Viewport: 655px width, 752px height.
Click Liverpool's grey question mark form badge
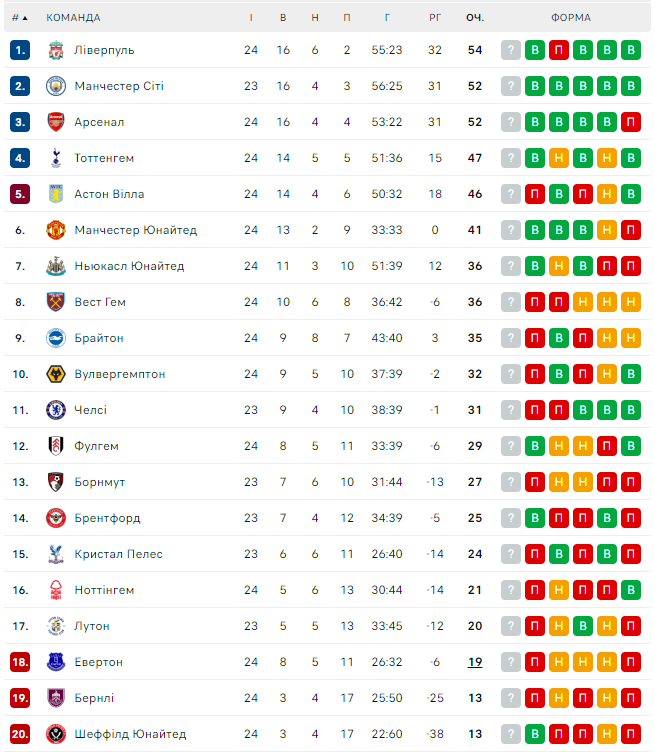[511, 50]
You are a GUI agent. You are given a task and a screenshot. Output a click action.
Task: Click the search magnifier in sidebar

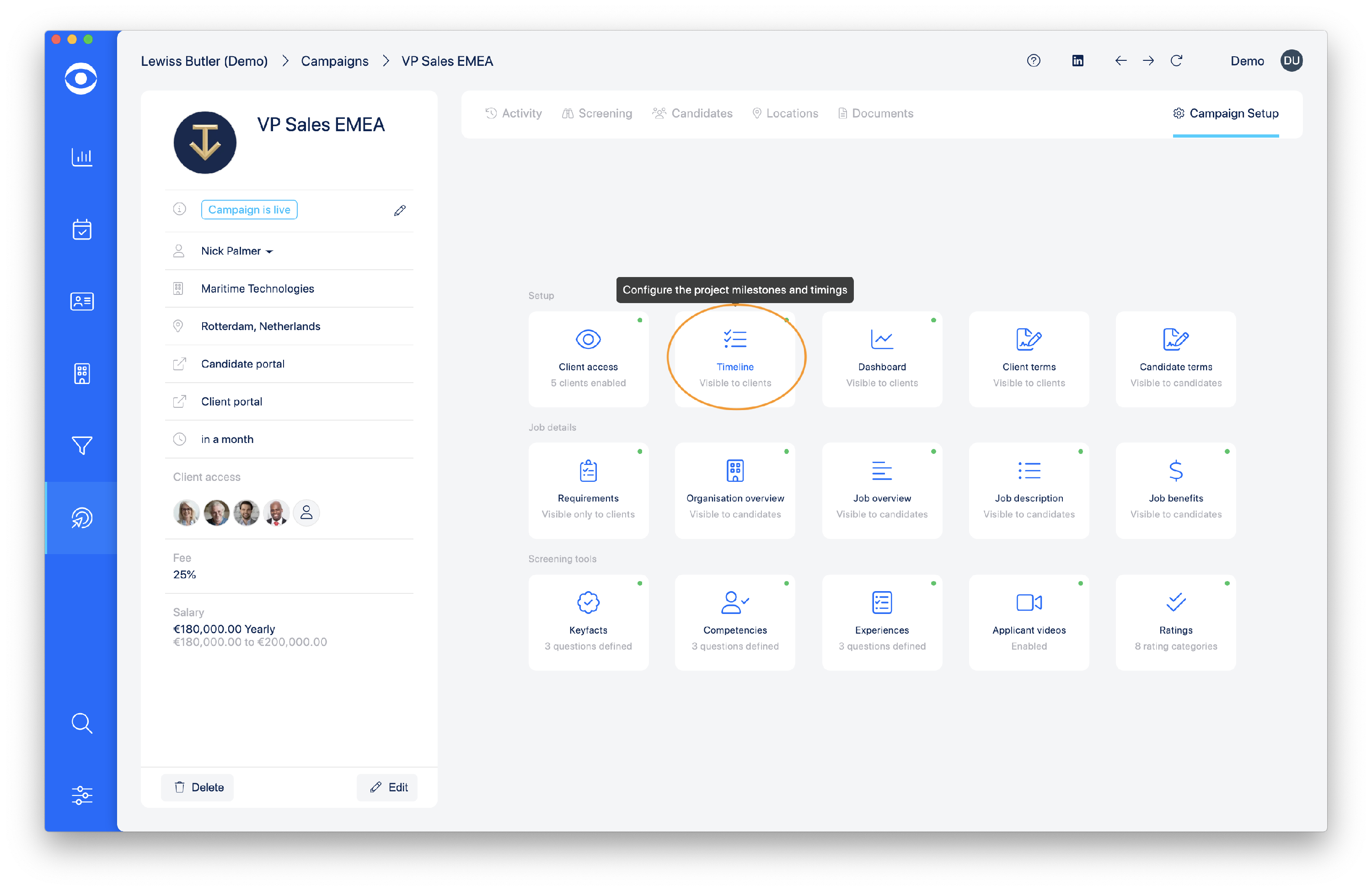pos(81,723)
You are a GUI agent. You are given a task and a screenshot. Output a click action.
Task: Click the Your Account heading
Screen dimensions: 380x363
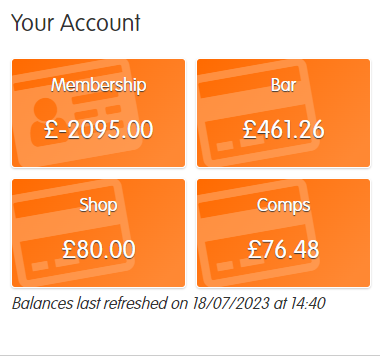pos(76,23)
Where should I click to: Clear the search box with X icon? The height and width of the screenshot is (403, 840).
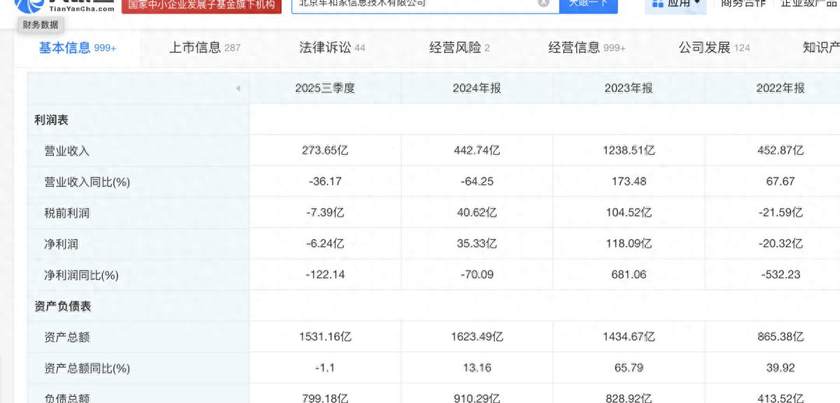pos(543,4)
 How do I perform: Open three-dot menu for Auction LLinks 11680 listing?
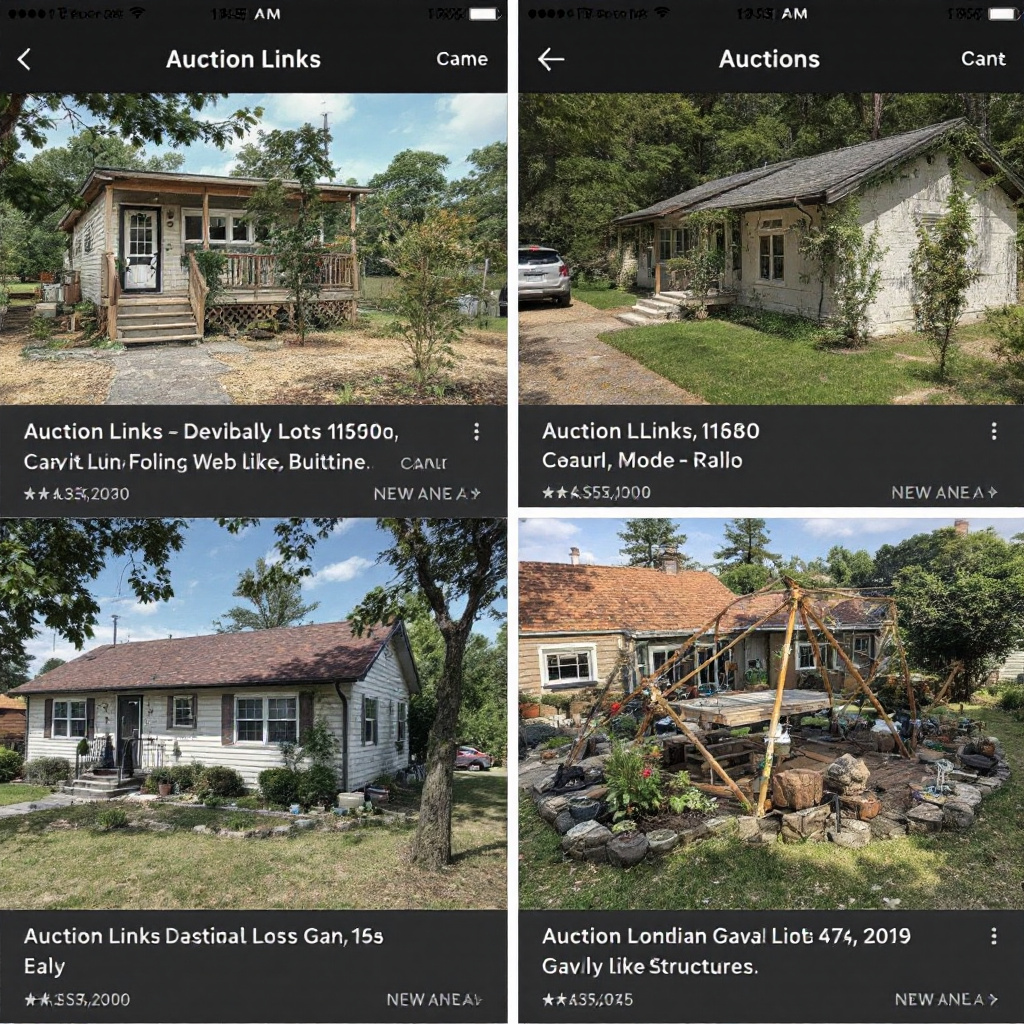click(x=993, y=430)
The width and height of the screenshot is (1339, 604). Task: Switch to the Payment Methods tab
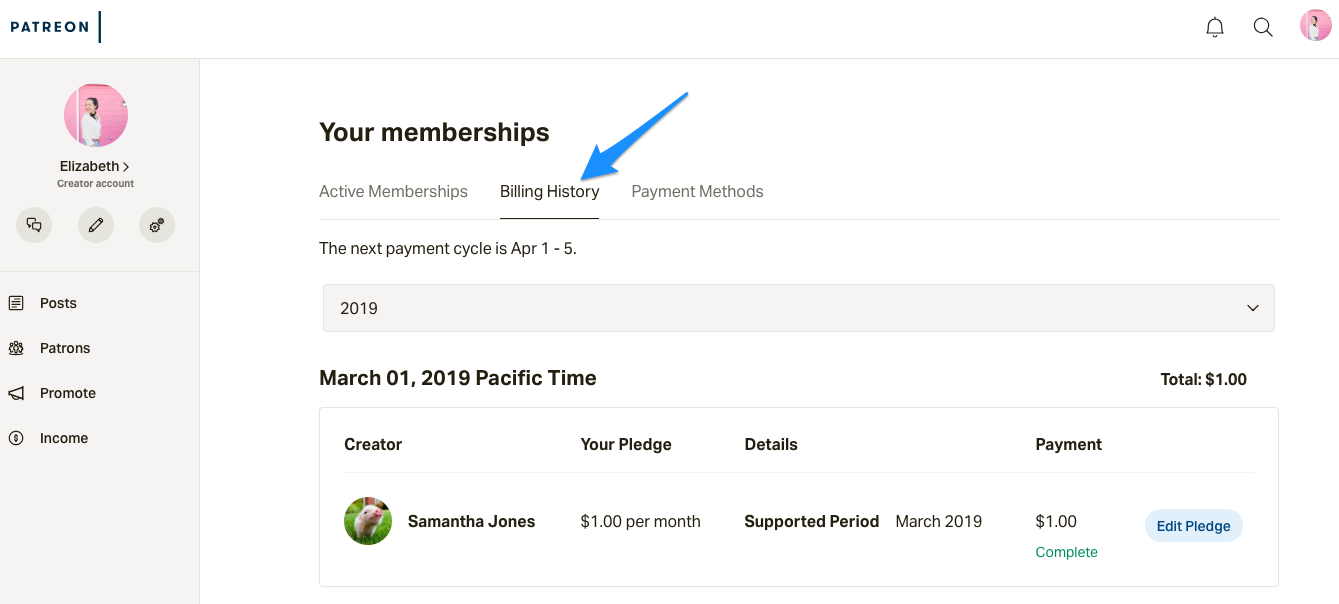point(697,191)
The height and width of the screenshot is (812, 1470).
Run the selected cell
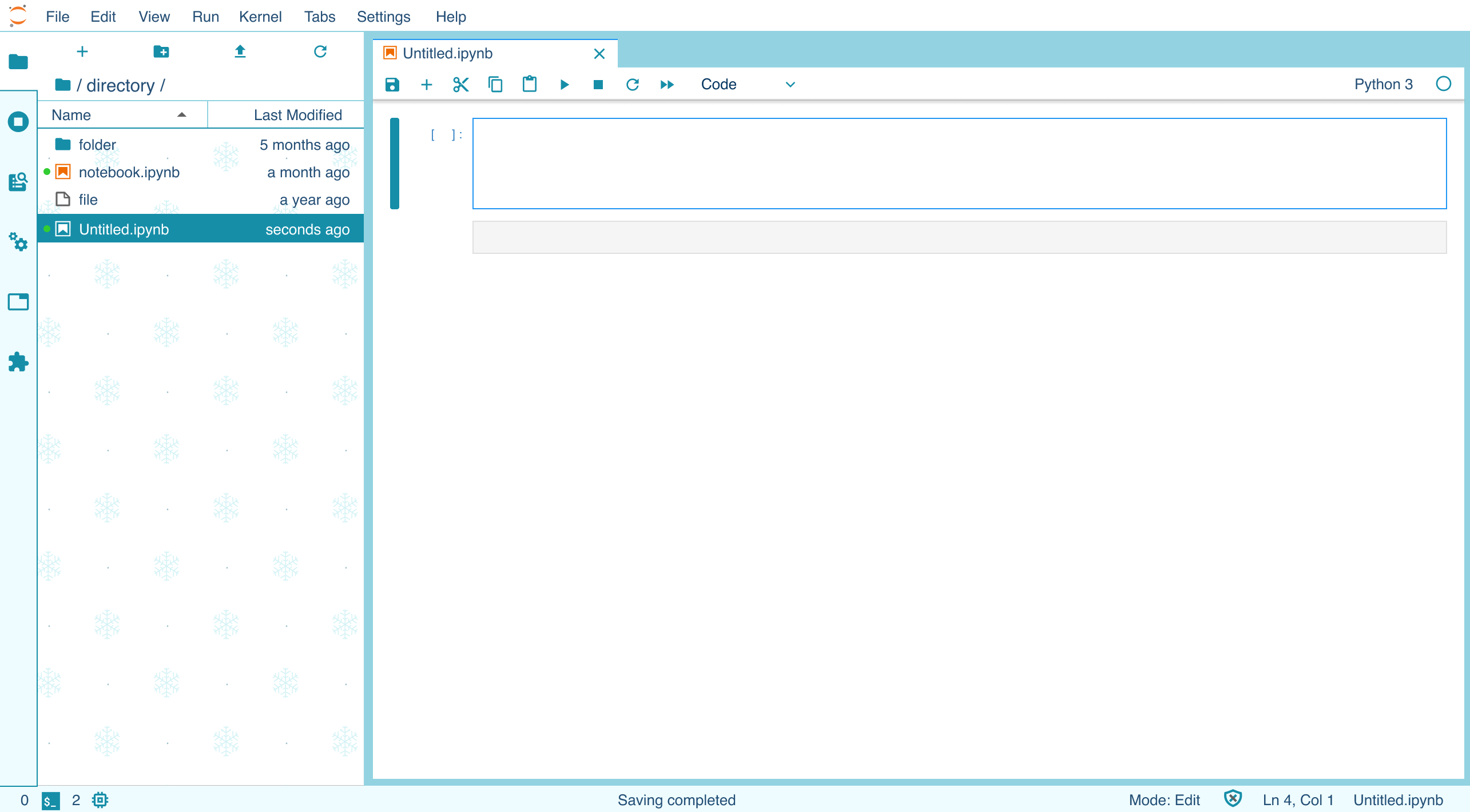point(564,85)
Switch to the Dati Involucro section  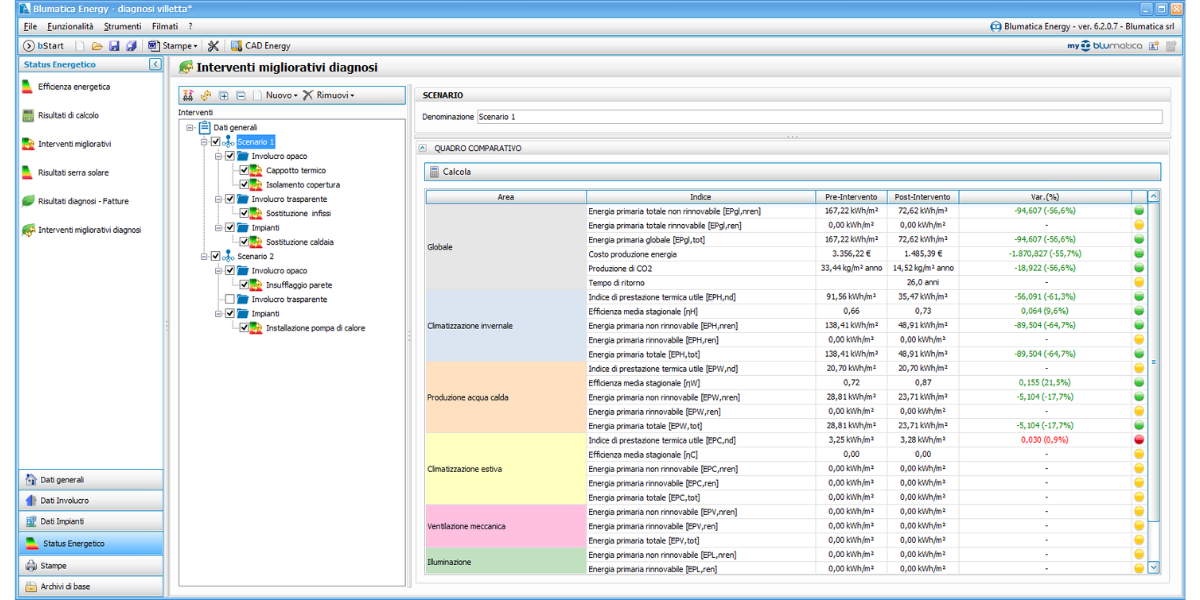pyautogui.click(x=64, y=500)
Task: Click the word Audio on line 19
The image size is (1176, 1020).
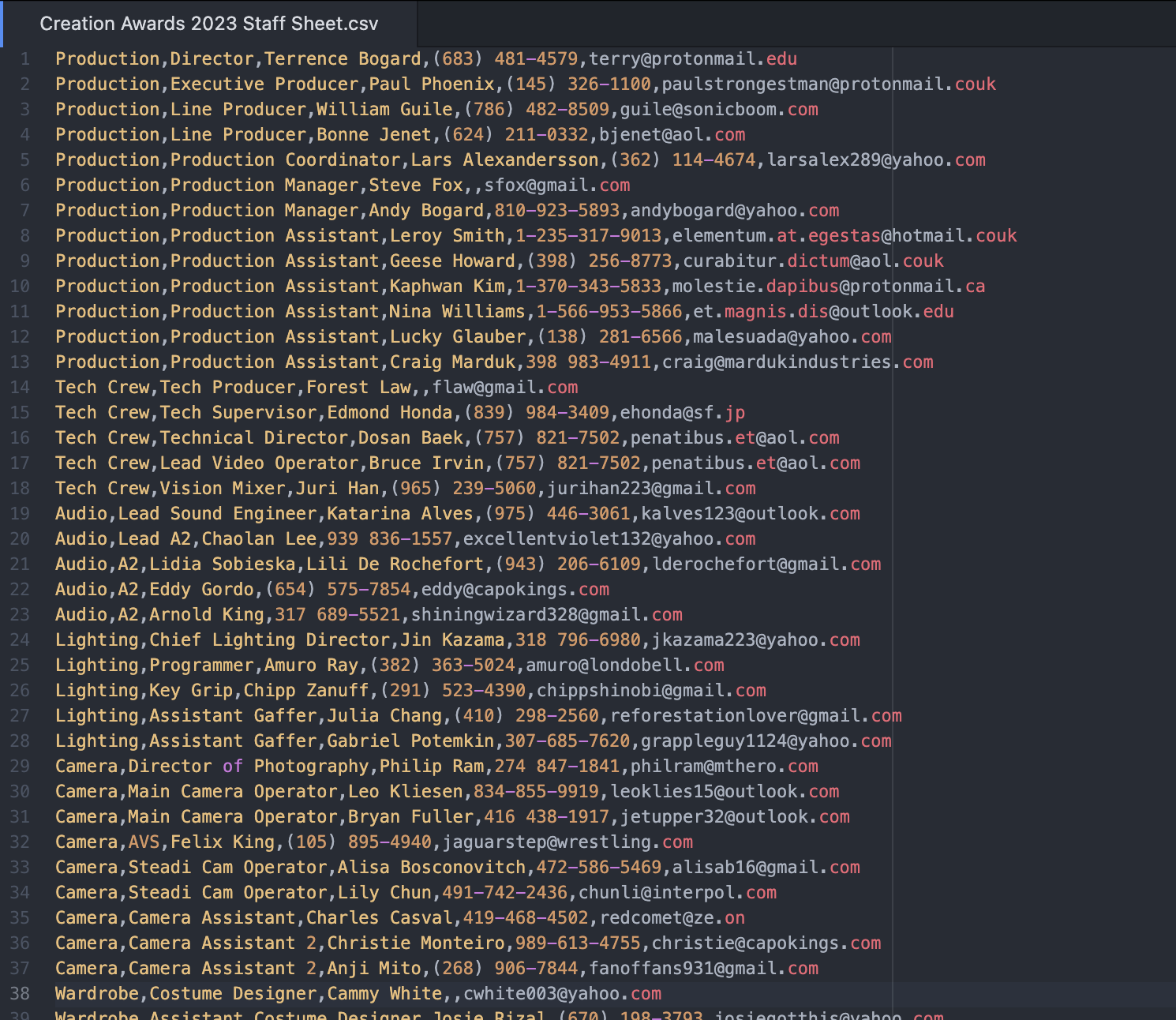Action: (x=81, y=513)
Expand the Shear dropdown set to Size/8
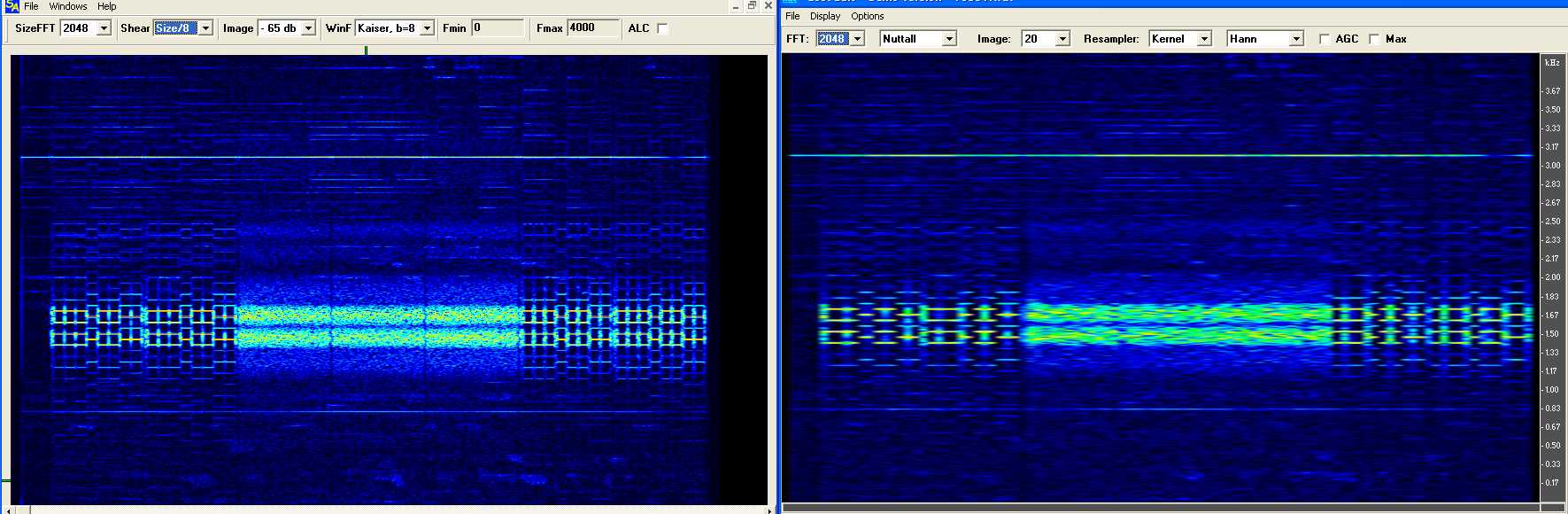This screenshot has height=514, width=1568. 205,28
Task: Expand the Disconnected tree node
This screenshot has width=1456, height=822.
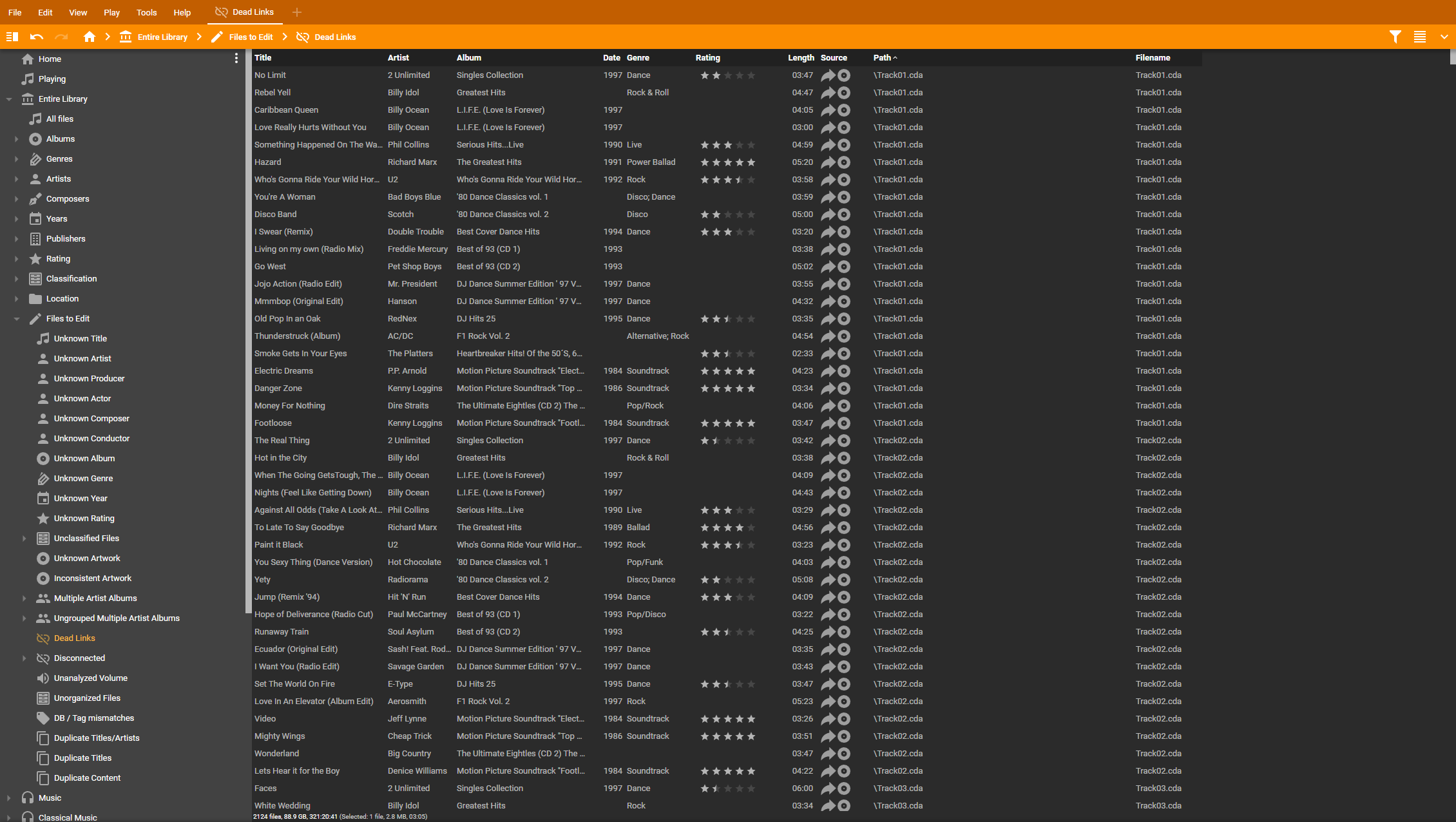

- **Written request**: Could you write out the entries again, starting at the very first line and ending at the line that contains "pos(81,723)", with every coordinate in the answers shifted up by 5 and the pictures left out?

- **Answer to this exercise**:
Viewport: 655px width, 752px height.
Click Liverpool's grey question mark form badge
[516, 55]
You are a GUI agent. You are given a task and a screenshot. Output a click action.
Task: Click the search magnifier in sidebar

pos(86,728)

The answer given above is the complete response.